• _Work task_
Nothing but the lines from the one with "Viewport: 1145px width, 608px height." through the end of the records may appear in the answer, each reproduced exactly, pictures omitted.

• _The records_
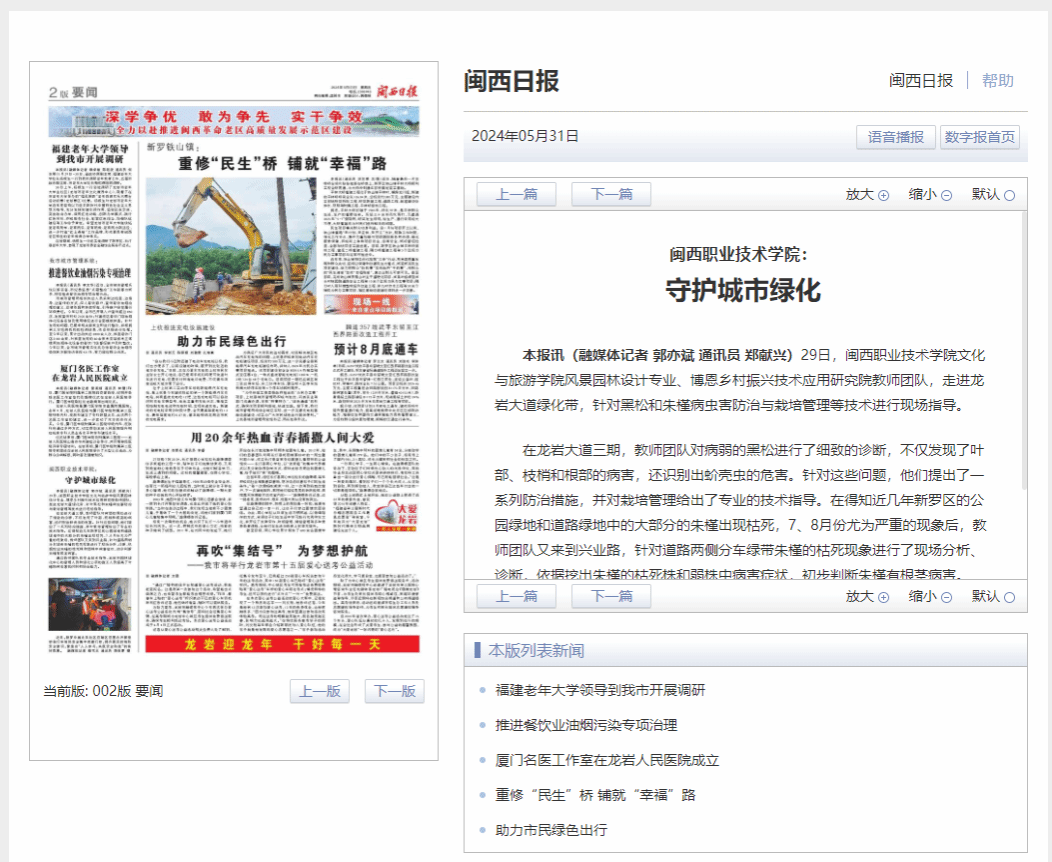Open the 帮助 help link
1052x862 pixels.
pos(997,81)
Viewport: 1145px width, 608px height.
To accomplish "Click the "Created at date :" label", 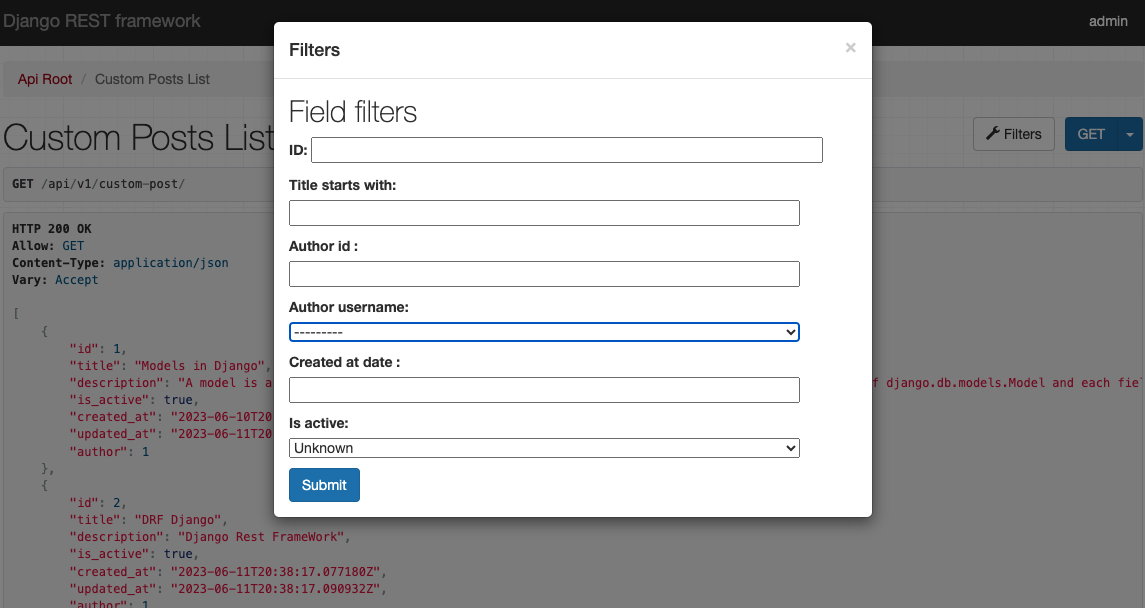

• _Task result_
Viewport: 1145px width, 608px height.
To accomplish "Click the "Created at date :" label", 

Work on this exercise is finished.